Give the listing again, word for word.
===============
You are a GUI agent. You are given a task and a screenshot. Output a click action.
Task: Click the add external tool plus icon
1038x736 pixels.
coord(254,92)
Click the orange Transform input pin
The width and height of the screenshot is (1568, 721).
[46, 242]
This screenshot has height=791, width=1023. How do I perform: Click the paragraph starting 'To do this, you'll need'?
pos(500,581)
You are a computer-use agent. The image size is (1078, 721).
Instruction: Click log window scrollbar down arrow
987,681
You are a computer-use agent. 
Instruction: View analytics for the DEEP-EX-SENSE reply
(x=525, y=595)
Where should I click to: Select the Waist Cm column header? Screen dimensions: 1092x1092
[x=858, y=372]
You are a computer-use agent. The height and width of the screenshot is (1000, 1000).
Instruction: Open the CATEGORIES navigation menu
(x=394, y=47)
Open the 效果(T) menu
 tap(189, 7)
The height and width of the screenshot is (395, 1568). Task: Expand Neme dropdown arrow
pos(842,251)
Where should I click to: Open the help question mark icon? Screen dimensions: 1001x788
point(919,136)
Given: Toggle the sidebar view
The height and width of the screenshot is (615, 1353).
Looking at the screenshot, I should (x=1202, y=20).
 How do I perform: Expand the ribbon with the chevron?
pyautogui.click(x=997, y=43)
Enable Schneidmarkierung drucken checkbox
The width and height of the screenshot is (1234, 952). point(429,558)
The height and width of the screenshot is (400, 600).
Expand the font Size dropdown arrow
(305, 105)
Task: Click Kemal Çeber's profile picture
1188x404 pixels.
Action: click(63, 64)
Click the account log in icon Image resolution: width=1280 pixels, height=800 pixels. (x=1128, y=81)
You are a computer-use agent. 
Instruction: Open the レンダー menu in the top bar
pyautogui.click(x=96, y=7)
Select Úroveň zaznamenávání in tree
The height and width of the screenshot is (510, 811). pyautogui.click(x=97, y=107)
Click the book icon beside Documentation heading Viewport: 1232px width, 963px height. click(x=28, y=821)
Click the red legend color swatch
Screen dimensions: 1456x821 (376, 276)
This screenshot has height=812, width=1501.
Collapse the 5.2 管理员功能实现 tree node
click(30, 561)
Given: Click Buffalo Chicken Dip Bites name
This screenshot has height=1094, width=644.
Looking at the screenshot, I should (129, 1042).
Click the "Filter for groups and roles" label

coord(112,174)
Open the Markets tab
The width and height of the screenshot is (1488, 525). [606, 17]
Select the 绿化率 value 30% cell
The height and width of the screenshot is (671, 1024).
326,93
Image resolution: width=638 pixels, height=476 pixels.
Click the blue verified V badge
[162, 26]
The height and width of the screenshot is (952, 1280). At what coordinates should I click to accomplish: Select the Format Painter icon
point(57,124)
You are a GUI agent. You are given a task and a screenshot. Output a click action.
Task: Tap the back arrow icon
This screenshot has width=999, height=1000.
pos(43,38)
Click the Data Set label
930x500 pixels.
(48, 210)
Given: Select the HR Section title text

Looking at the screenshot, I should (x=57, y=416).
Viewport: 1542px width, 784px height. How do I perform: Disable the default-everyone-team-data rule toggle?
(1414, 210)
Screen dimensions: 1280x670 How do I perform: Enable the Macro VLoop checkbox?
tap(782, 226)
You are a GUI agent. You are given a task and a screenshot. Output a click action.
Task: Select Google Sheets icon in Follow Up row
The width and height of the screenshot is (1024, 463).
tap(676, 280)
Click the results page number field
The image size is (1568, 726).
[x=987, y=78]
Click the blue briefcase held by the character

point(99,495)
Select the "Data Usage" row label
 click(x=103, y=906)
===============
### Your response
You are a GUI agent. You are given a task and a screenshot. Output a click action.
Task: Click the add external tool plus icon
1038x736 pixels.
coord(254,92)
Click the orange Transform input pin
The width and height of the screenshot is (1568, 721).
[46, 242]
This screenshot has height=791, width=1023. How do I perform: Click the paragraph starting 'To do this, you'll need'?
pos(500,581)
You are a computer-use agent. The image size is (1078, 721).
Instruction: Click log window scrollbar down arrow
987,681
You are a computer-use agent. 
Instruction: View analytics for the DEEP-EX-SENSE reply
(x=525, y=595)
Where should I click to: Select the Waist Cm column header? Screen dimensions: 1092x1092
[x=858, y=372]
You are a computer-use agent. The height and width of the screenshot is (1000, 1000).
Instruction: Open the CATEGORIES navigation menu
(x=394, y=47)
Open the 效果(T) menu
 tap(189, 7)
The height and width of the screenshot is (395, 1568). Task: Expand Neme dropdown arrow
pos(842,251)
Where should I click to: Open the help question mark icon? Screen dimensions: 1001x788
point(919,136)
Given: Toggle the sidebar view
The height and width of the screenshot is (615, 1353).
Looking at the screenshot, I should (x=1202, y=20).
 How do I perform: Expand the ribbon with the chevron?
pyautogui.click(x=997, y=43)
Enable Schneidmarkierung drucken checkbox
The width and height of the screenshot is (1234, 952). point(429,558)
The height and width of the screenshot is (400, 600).
Expand the font Size dropdown arrow
(305, 105)
Task: Click Kemal Çeber's profile picture
1188x404 pixels.
Action: click(63, 64)
Click the account log in icon Image resolution: width=1280 pixels, height=800 pixels. (x=1128, y=81)
You are a computer-use agent. 
Instruction: Open the レンダー menu in the top bar
pyautogui.click(x=96, y=7)
Select Úroveň zaznamenávání in tree
The height and width of the screenshot is (510, 811). pyautogui.click(x=97, y=107)
Click the book icon beside Documentation heading Viewport: 1232px width, 963px height. click(x=28, y=821)
Click the red legend color swatch
Screen dimensions: 1456x821 (376, 276)
This screenshot has height=812, width=1501.
Collapse the 5.2 管理员功能实现 tree node
click(30, 561)
Given: Click Buffalo Chicken Dip Bites name
This screenshot has height=1094, width=644.
Looking at the screenshot, I should (129, 1042).
Click the "Filter for groups and roles" label

coord(112,174)
Open the Markets tab
The width and height of the screenshot is (1488, 525). [606, 17]
Select the 绿化率 value 30% cell
The height and width of the screenshot is (671, 1024).
326,93
Image resolution: width=638 pixels, height=476 pixels.
Click the blue verified V badge
[162, 26]
The height and width of the screenshot is (952, 1280). At what coordinates should I click to accomplish: Select the Format Painter icon
point(57,124)
You are a GUI agent. You are given a task and a screenshot. Output a click action.
Task: Tap the back arrow icon
This screenshot has width=999, height=1000.
pos(43,38)
Click the Data Set label
930x500 pixels.
(48, 210)
Given: Select the HR Section title text

Looking at the screenshot, I should (x=57, y=416).
Viewport: 1542px width, 784px height. How do I perform: Disable the default-everyone-team-data rule toggle?
(1414, 210)
Screen dimensions: 1280x670 How do I perform: Enable the Macro VLoop checkbox?
tap(782, 226)
You are a GUI agent. You are given a task and a screenshot. Output a click action.
Task: Select Google Sheets icon in Follow Up row
The width and height of the screenshot is (1024, 463).
tap(676, 280)
Click the results page number field
The image size is (1568, 726).
[x=987, y=78]
Click the blue briefcase held by the character

point(99,495)
Select the "Data Usage" row label
 click(x=103, y=906)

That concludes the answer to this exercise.